The idea of being in a car accident is one thing, but being involved in one when your children are in the car? It’s every parents’ worst nightmare. Whether you’re travelling with your grumpy teen, precocious pre-schooler or a tiny newborn, the impact of a car crash could have life-long physical and mental implications on your child, so you must act accordingly. Was the accident someone else’s fault? See here for a Plano car accident attorney, just click the link.

Here we’ll look at what you should do if you’re involved in an accident with your children.

Stop the vehicle

Even if your car is still moving, it’s a legal requirement for you to stop at the scene of a crash. So stop as soon as possible and pull your vehicle out of the way of traffic.

Assess their injuries

You need to check your child for injuries. Check their responses by asking them questions.

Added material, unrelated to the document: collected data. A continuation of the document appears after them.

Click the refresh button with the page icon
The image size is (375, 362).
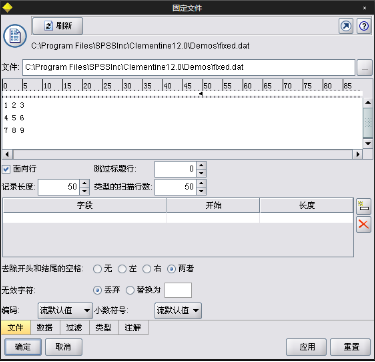[x=57, y=26]
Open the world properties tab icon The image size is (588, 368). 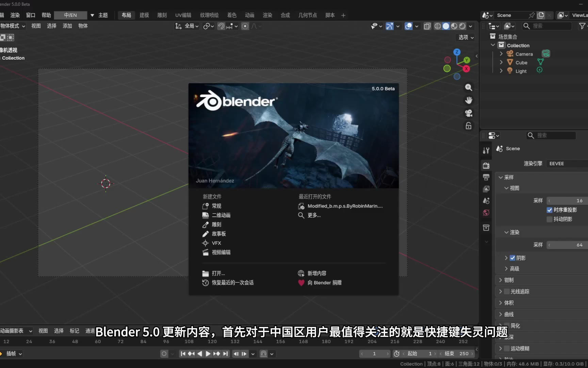click(486, 213)
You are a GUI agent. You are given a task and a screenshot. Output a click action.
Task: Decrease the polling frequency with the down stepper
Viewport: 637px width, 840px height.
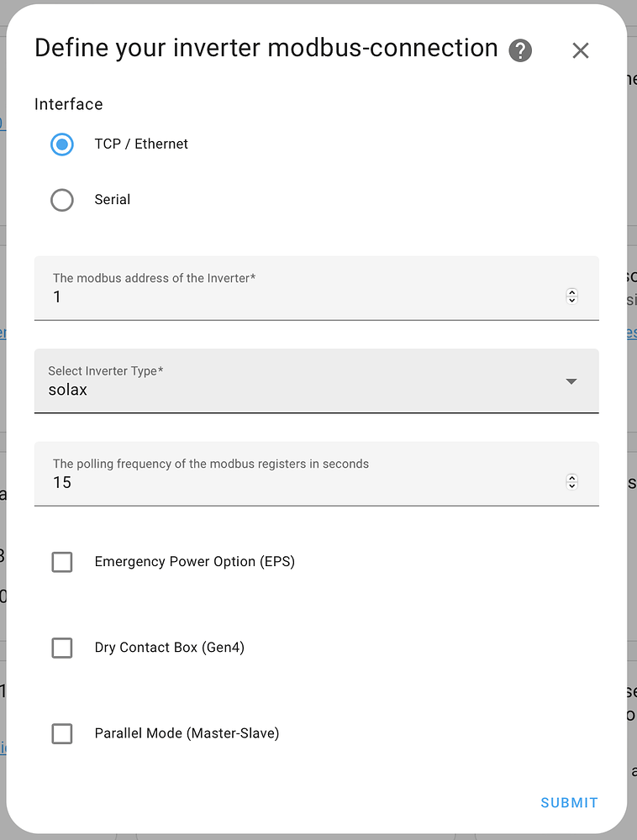pyautogui.click(x=571, y=486)
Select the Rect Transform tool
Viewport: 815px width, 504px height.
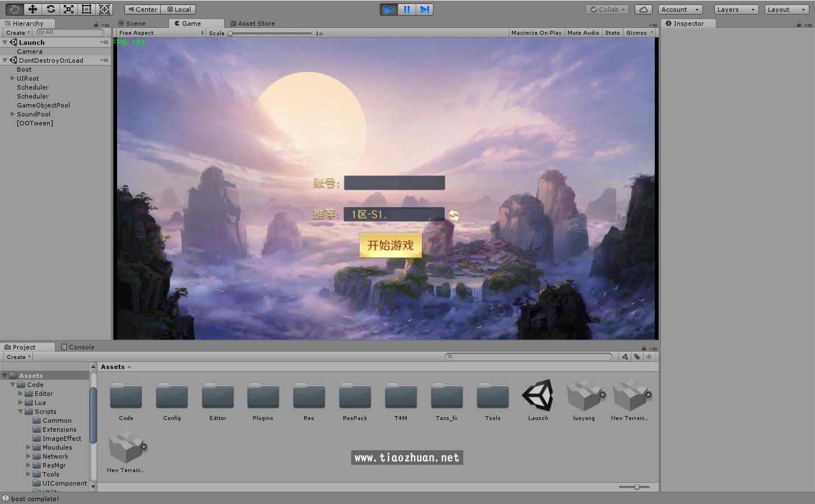(86, 9)
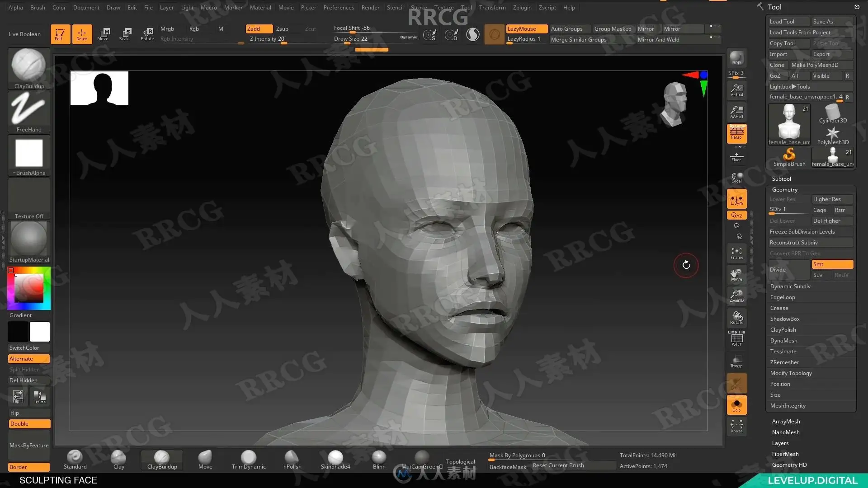Select the Rotate transform tool icon
This screenshot has width=868, height=488.
point(147,34)
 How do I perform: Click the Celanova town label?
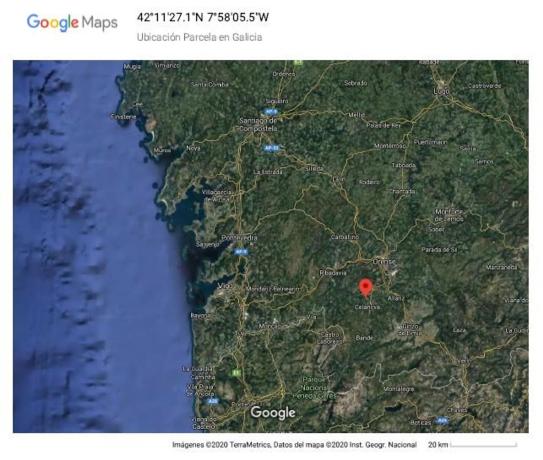tap(367, 307)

If they’re unconscious, complaining of pains in their legs, back or neck, or a loss of feeling in these areas than its best to call the emergency services and wait for the paramedics to arrive, moving your child could make their injuries worse and cause them more pain. Assuming of course, that no one is in immediate danger, remain with your child.

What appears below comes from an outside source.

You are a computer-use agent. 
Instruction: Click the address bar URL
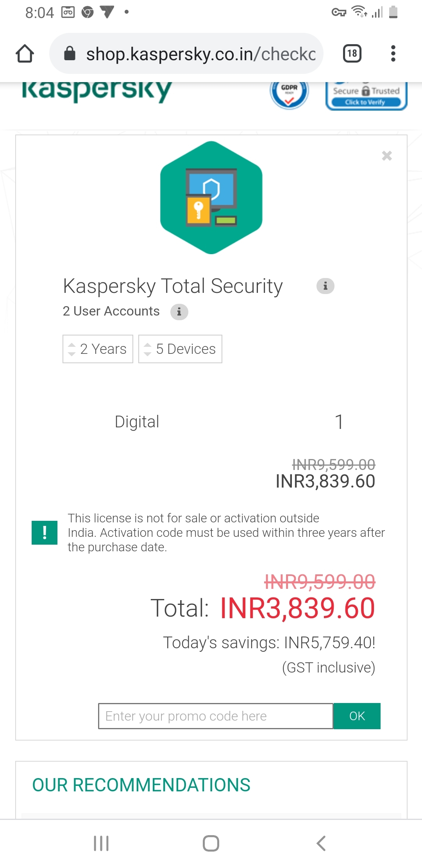click(x=200, y=54)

You also need to assess your own injuries and determine if you need help. Bear in mind that many soft tissue injuries such as whiplash won’t manifest until sometime after the accident. Not seeing medical attention yourself will undermine any potential personal injury lawsuits.

Speak with the police

When the ambulance was called, the police should also have been requested. When you speak with the police, give them as much detail as you can about what happened. The accident report will then be filed, and you’ll be able to obtain a copy.

Monitor your child for injuries

Young children, especially babies are unable to communicate that they’re injured so make sure they’re being closely monitored. Look for the following signs:

  • Abnormal breathing
  • Bleeding from nose/mouth
  • Slurred speech or vision
  • Weakness

Replace the car seat

Perhaps the car seat looks undamaged, or maybe the child wasn’t even in the car seat when you crashed. However, there may be damage to the seat’s frame or the construction of the seat that you can’t see with the naked eye. Therefore, always replace the car seat.